Like many aspects of the commercial real estate investment market, investment capital raising has changed dramatically as a result of the pandemic and social distancing requirements. The standards, like Zoom calls and virtual tools have all helped fund managers find ways to continue to operate and work with investors through […]

Like many aspects of the commercial real estate investment market, investment capital raising has changed dramatically as a result of the pandemic and social distancing requirements. The standards, like Zoom calls and virtual tools have all helped fund managers find ways to continue to operate and work with investors through the pandemic—and these tools have helped investors get comfortable placing capital without physically tours or in-person meetings. Still, the capital raise process looks very different today than it did at the start of the year.

“Overall, the fundraising market is very different post-pandemic. Zoom calls have, of course, taken the place of in-person meetings. It is challenging for investors to underwrite a new manager over Zoom,” Khalif Edwards, managing director and head of capital raising and investor relations at Cityview, tells GlobeSt.com. “But we continue to have Zoom calls with investors to provide our thoughts on the market, hear what is important to them and discuss possible opportunities we might see coming out of this.”

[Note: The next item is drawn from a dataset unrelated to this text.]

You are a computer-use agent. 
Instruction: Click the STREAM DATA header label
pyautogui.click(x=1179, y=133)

In terms of asset classes, most investors are open to placing capital for multifamily and industrial assets, which have performed the best through the pandemic. “There is a general theme that multifamily and industrial remain at the top of their lists,” says Edwards. “There is also some interest in niche strategies such as data centers and life sciences. Even though there is still market uncertainty, investors understand the importance of vintage year diversification and capital will get invested in 2020.”

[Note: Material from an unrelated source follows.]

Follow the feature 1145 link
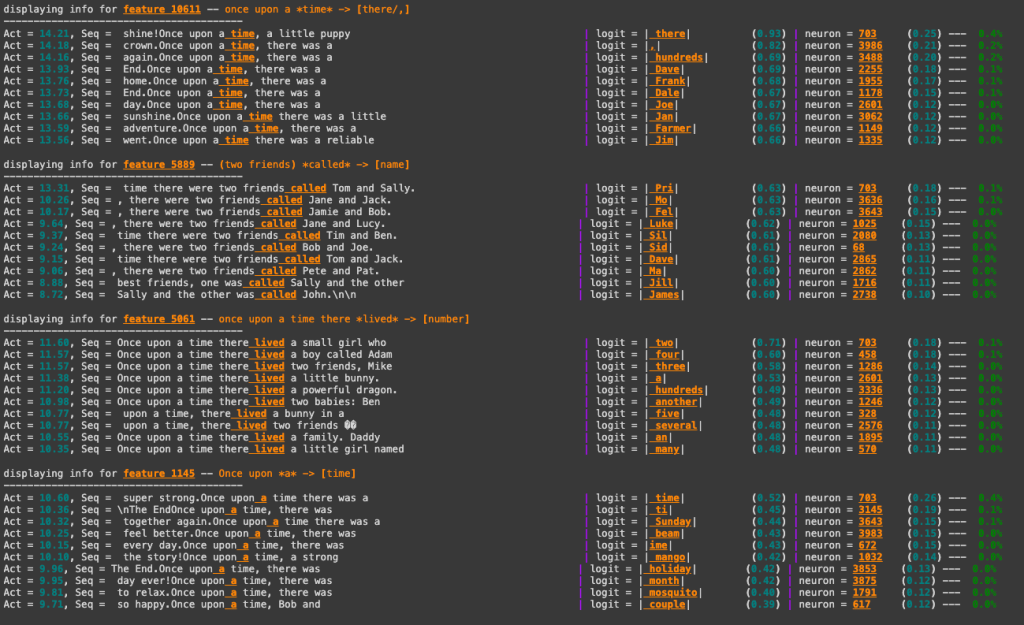 point(159,473)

Investors have gotten comfortable in this new environment, but most have placed capital in funds with existing relationships and partners, rather than new relationships or funds. For investors willing to forge new relationships, the barrier is higher. “A lot of that capital will be directed towards existing managers that have a demonstrated track record, especially one of investing through a downturn,” says Edwards. “That’s not to say investors won’t invest in new relationships, but many of those conversations started pre-COVID and a certain level of comfort was developed. You can get deals across the finish line with Zoom and conference calls, but it will be challenging to get commitments from any new conversations post-COVID.”